The Predigerkirche (/de/, "Preachers' Church") is a Lutheran church in Erfurt, central Germany. It is a monastic church to the Dominican friary, Predigerkloster, adjacent to the church. The name of the Preachers' Church derives from the designation of the Dominicans as "Preacher Brothers" (Ordo fratrum Praedicatorum). The Predigerkirche was originally built by the Dominican Order in the 13th century, when the mystic Meister Eckhart was prior here. The original building was modified in 1340–50, and the bell tower was built between 1447 and 1488. The church became Protestant after the Reformation. Around 1806, the Predigerkirche was used as a prisoner-of-war camp, which led to damage to the interior and the equipment. Repairs were made around 1826.

== Location ==
The Predigerkirche is located in what is now the centre of Erfurt's old town on the banks of the Gera river.
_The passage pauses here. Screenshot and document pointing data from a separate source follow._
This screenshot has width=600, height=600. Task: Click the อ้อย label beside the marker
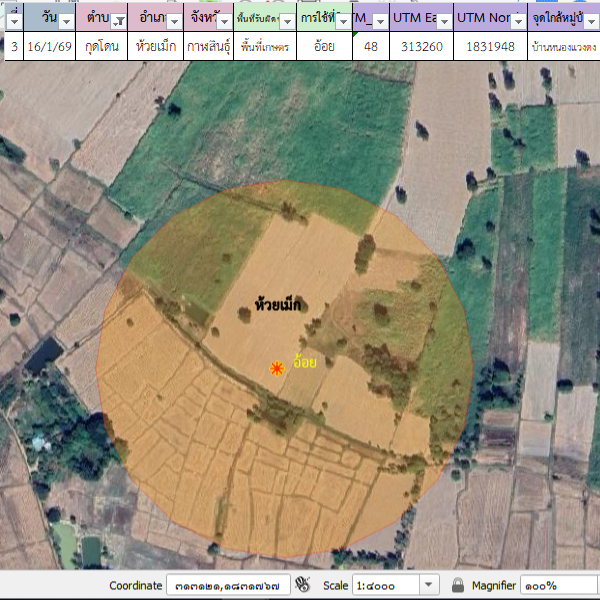pos(304,362)
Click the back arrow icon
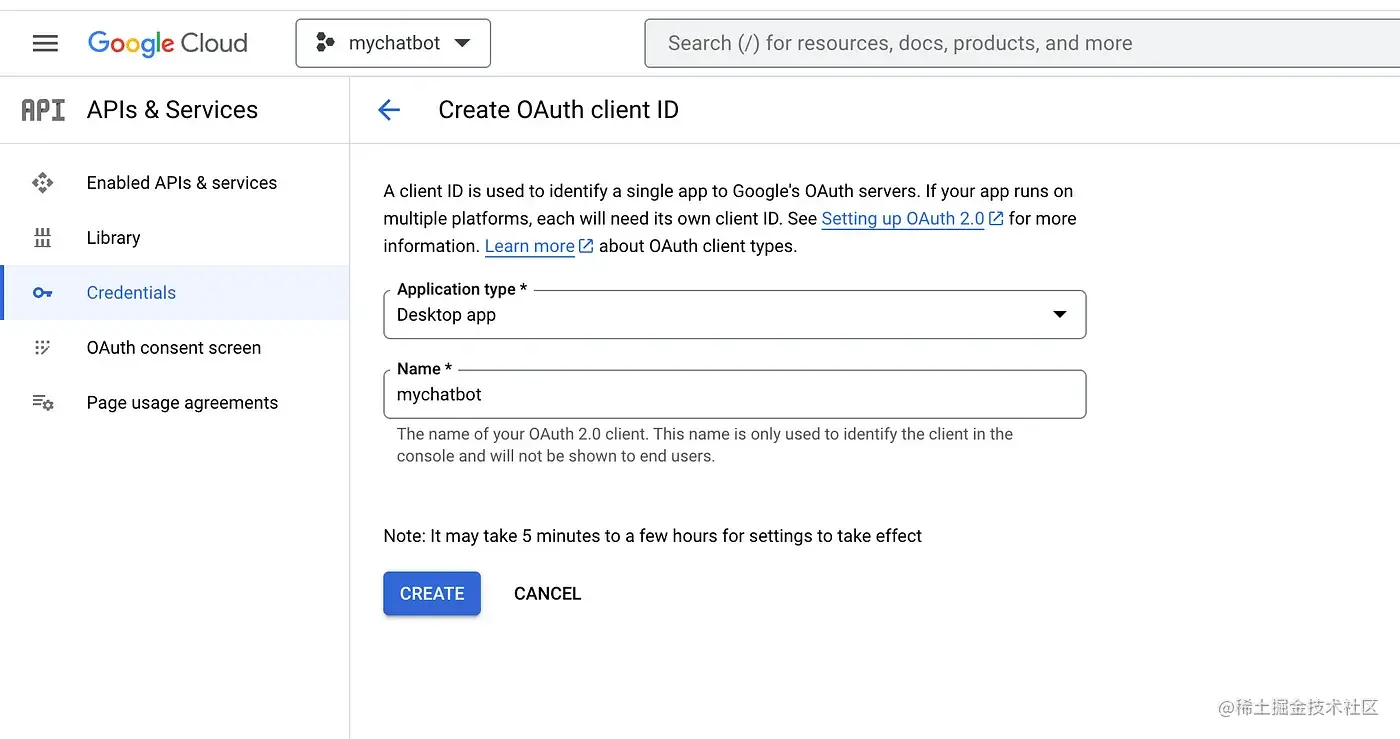Screen dimensions: 1400x739 389,110
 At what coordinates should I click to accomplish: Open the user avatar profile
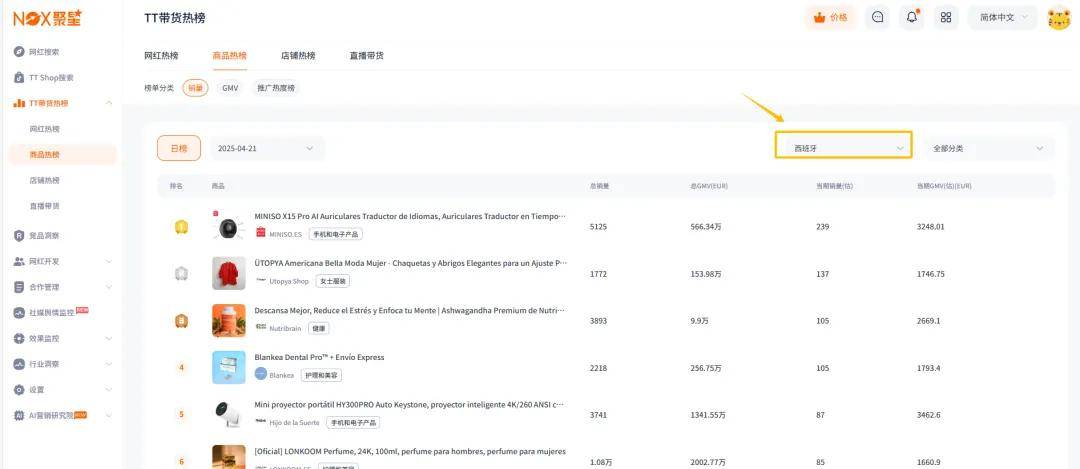(1058, 18)
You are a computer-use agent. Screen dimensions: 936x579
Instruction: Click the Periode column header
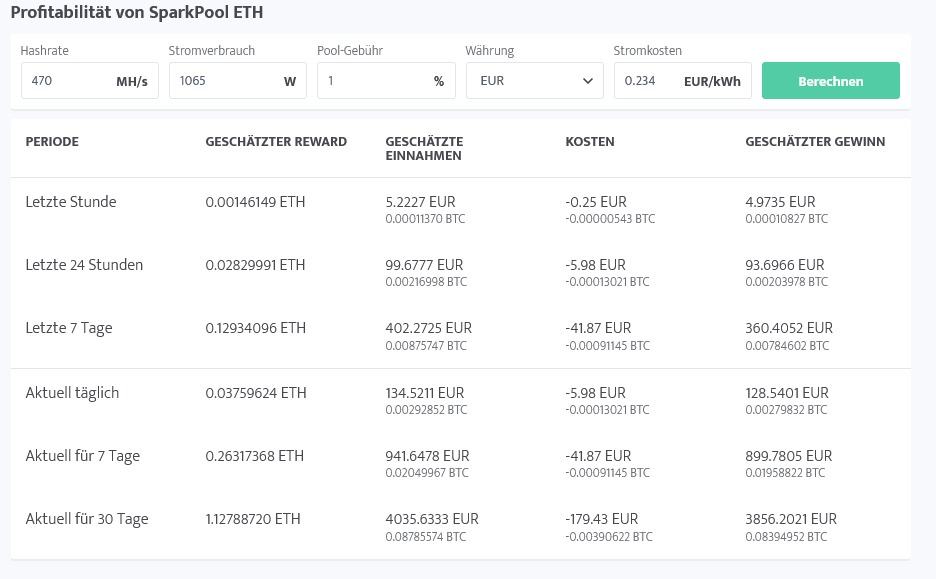click(x=52, y=142)
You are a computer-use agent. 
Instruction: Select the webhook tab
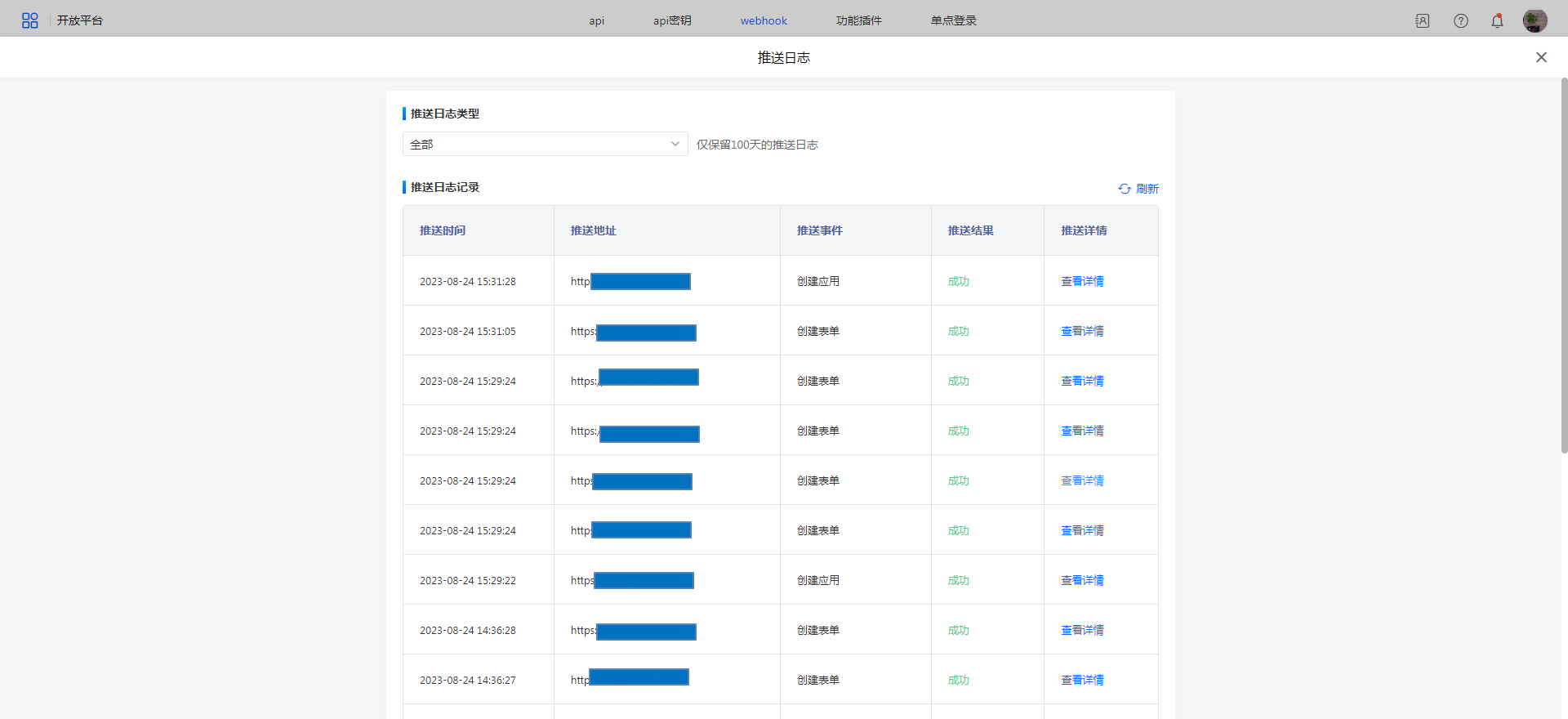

At the time of its construction in the early 13th century, the building site of the church was owned by the Vitzthum von Rustenberg, an archbishop's administrative official from the Eichsfeld region. The approval for the construction of the church by Archbishop Siegfried II of Mainz was for a plot of land that was close to the already existing Paulskirche in Erfurt.

==History==
The first record of Dominicans in the city of Erfurt dates from 1229. They were four highly educated friars from the Paris convent who chose the path to Erfurt to spread the new ideas of Dominicus de Guzman and to alleviate the social needs of the city's population. Until the provisional completion of their church, the friars preached in the public squares and churches of the city. The friars possessed rights guaranteed in writing by the Pope, which also allowed them to hear confessions, grant indulgences and bury the deceased – until then the services of the parish clergy, which were provided with income. The Dominicans thus acquired great influence among the city population and the nobility.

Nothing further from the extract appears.